Directions for this task: Please output only the lines running from the one that contains "Image resolution: width=1000" through the last line of the data below, exactly as they stand, with no pictures.

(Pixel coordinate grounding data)
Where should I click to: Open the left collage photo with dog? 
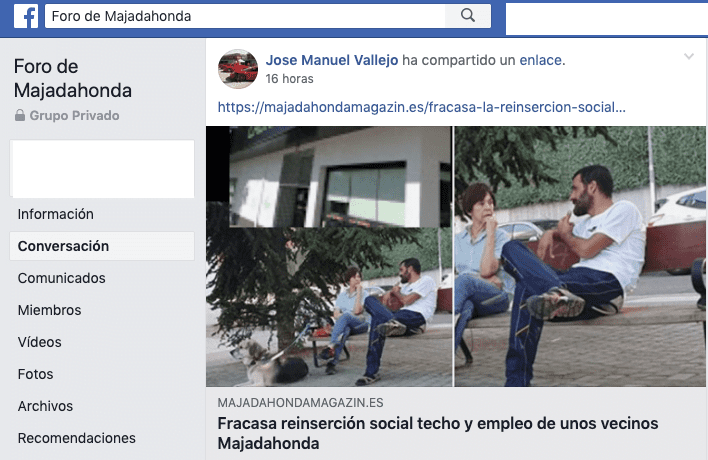click(329, 256)
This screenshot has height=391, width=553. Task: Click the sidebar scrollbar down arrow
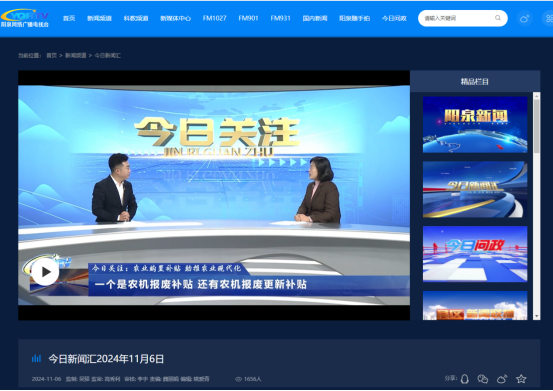tap(536, 316)
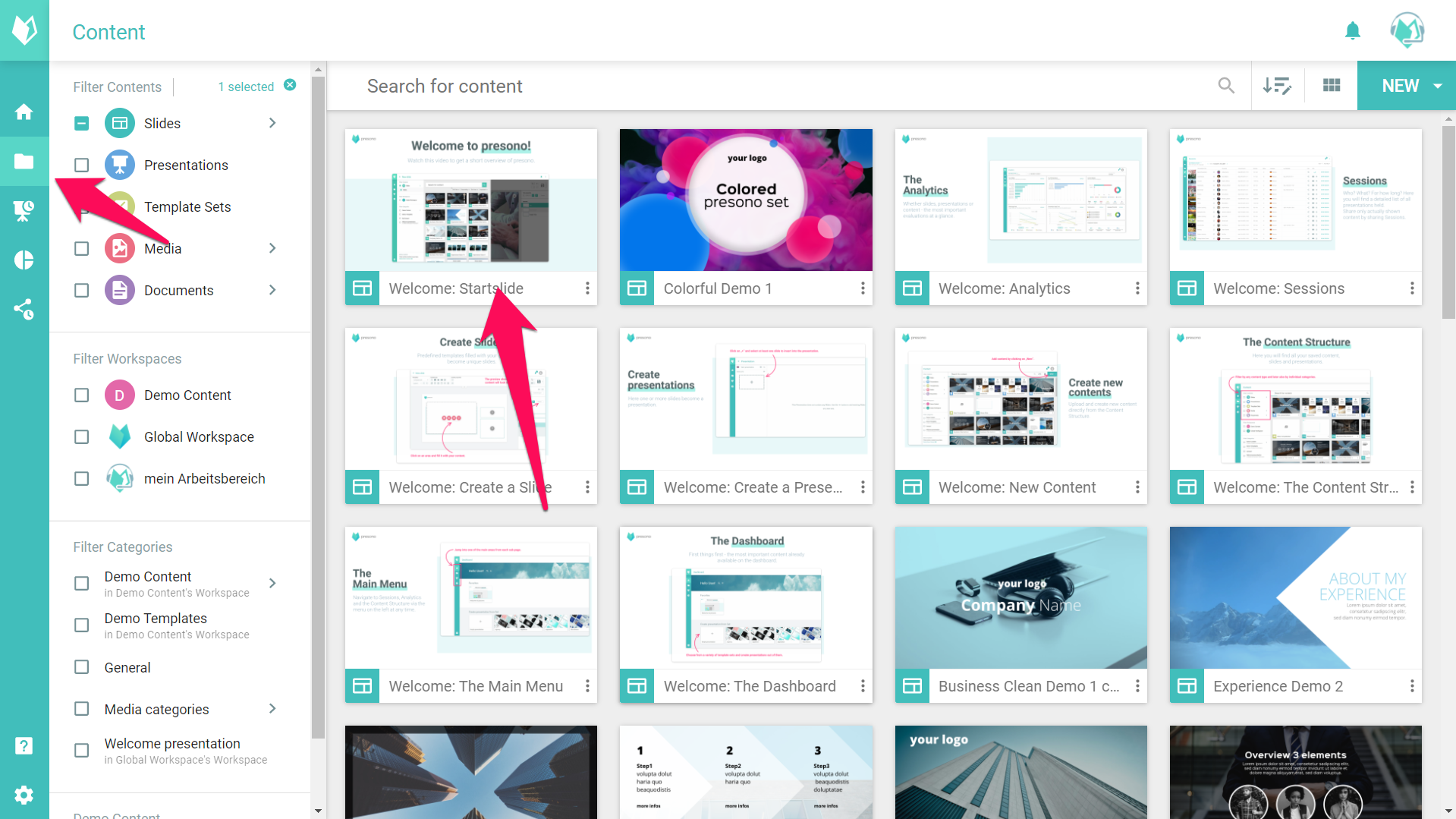
Task: Open the Experience Demo 2 thumbnail
Action: click(x=1295, y=598)
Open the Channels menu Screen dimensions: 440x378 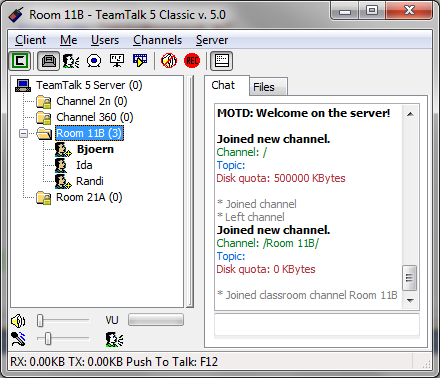[157, 40]
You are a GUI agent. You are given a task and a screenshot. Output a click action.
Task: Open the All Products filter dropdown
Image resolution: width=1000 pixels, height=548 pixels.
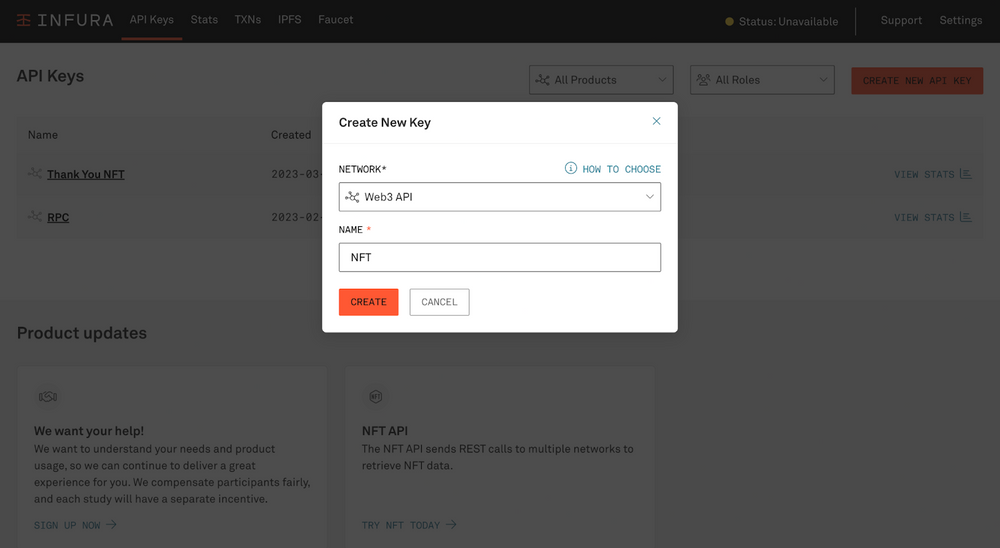(601, 80)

Response:
Image resolution: width=1000 pixels, height=548 pixels.
(601, 80)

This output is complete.